Segni di speranza: “The Value of Recycling” featured in Donna Moderna
On April 9th, Donna Moderna featured minrl within the article “Ci sono nuovi segni di speranza” (There are new signs of hope), a reflection on small but meaningful actions shaping a more sustainable future.
What makes the article particularly compelling is the way it weaves together different forms of expression, art, landscape, and material culture, into a shared reflection on how we leave our mark on the world.
At its centre is Valle Camonica, a UNESCO World Heritage site where, thousands of years ago, humans carved their presence into stone. These engravings are not simply images, but traces of intention, marks that endure, carrying memory across time.
Within this broader reflection, Donna Moderna brings together different approaches to sustainability: from the painted interpretations of Tullio Pericoli, to the repair-focused philosophy of Prism, and the use of recycled materials by Freitag. Each represents a different way of engaging with what already exists, through art, care, or transformation.

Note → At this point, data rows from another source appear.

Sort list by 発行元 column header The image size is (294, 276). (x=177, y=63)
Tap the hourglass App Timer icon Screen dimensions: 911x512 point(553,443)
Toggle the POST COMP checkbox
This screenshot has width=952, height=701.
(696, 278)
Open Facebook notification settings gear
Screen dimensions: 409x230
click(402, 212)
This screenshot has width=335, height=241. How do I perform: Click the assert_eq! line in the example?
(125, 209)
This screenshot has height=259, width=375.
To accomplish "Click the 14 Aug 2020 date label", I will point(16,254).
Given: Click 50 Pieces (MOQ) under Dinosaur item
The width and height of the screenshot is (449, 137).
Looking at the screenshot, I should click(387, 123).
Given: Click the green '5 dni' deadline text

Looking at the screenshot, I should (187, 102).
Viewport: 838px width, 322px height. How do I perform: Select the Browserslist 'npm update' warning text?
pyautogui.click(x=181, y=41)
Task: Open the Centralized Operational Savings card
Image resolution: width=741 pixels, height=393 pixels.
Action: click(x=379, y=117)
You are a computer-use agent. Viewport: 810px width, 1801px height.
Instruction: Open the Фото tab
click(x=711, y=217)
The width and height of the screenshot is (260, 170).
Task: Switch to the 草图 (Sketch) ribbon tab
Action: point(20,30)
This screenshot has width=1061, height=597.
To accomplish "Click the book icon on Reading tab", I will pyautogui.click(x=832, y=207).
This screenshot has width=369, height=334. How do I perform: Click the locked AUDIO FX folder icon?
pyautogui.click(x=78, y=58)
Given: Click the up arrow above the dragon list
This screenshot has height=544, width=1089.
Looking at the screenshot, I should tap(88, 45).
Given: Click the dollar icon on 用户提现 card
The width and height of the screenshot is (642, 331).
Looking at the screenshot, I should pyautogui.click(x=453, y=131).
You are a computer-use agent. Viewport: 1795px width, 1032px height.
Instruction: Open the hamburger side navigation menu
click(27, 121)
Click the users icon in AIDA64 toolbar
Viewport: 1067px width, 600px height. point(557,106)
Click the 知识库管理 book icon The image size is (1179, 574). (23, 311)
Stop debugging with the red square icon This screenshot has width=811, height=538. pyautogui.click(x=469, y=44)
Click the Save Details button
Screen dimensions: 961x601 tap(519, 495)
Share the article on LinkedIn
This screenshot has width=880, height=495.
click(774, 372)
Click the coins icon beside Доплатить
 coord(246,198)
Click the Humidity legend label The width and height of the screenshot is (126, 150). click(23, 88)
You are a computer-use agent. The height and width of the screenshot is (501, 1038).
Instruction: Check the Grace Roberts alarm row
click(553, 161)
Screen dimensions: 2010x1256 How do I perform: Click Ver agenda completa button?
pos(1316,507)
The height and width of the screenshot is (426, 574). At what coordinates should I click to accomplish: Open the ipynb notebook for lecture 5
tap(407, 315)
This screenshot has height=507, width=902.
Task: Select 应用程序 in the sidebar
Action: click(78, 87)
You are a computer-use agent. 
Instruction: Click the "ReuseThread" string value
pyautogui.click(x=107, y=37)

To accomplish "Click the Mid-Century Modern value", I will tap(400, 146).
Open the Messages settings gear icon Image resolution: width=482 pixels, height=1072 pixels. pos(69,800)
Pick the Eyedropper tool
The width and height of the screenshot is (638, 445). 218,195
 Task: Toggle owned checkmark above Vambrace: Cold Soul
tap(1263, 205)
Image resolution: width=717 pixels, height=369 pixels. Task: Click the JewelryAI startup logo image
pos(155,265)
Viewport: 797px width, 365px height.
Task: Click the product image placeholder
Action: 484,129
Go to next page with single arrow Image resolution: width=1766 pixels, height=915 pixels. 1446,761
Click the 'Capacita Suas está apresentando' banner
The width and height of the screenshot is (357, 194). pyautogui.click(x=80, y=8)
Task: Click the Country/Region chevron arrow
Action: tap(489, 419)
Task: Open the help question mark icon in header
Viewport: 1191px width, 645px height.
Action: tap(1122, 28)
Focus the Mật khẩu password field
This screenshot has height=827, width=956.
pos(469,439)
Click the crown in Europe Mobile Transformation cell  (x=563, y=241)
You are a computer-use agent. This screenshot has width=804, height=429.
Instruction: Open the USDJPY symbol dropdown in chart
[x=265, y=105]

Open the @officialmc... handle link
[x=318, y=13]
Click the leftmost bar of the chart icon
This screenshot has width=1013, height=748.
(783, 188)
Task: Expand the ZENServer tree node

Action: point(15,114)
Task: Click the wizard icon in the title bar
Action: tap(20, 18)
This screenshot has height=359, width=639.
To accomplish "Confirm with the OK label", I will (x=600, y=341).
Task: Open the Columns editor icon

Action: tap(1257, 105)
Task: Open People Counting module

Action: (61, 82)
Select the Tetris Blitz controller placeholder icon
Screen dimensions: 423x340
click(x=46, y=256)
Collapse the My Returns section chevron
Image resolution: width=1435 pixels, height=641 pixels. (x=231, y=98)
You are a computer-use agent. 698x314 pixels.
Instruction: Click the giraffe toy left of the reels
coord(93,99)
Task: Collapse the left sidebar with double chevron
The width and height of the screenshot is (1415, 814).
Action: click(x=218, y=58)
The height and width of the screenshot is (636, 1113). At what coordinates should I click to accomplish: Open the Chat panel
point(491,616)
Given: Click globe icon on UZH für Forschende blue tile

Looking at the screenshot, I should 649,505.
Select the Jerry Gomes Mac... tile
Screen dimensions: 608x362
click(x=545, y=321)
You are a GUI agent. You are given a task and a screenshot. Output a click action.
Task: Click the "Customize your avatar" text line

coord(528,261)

It is within this context that Donna Moderna presents our collection The Value of Recycling. Composed of coin-shaped charms engraved with recycling symbols, the collection reflects on value as something that can be redefined and carried forward.


The coin becomes a metaphor: a kind of currency that allows us to restore rather than consume, to contribute rather than extract, a way to imagine, and invest in, a cleaner future.
This perspective extends to the material itself. Each piece is made using reclaimed metals, reintroduced without the need for new extraction. Value, then, is no longer tied to origin, but to transformation, to the ability of something to continue.
Like the engravings of Valle Camonica, these gestures are a way of leaving a mark. Today, they may be quieter, a recycled material, a conscious choice, a piece of jewellery, but no less significant.
Being included among these “signs of hope” is meaningful not only for the recognition, but for what it suggests: that change can take shape through objects, symbols, and small, deliberate actions.
Jewellery has always carried meaning across time. With The Value of Recycling, that meaning shifts, less about possession, more about participation; less about permanence, more about continuity.
What we create now will shape what remains. The question is no longer only what we make, but what kind of value we choose to represent.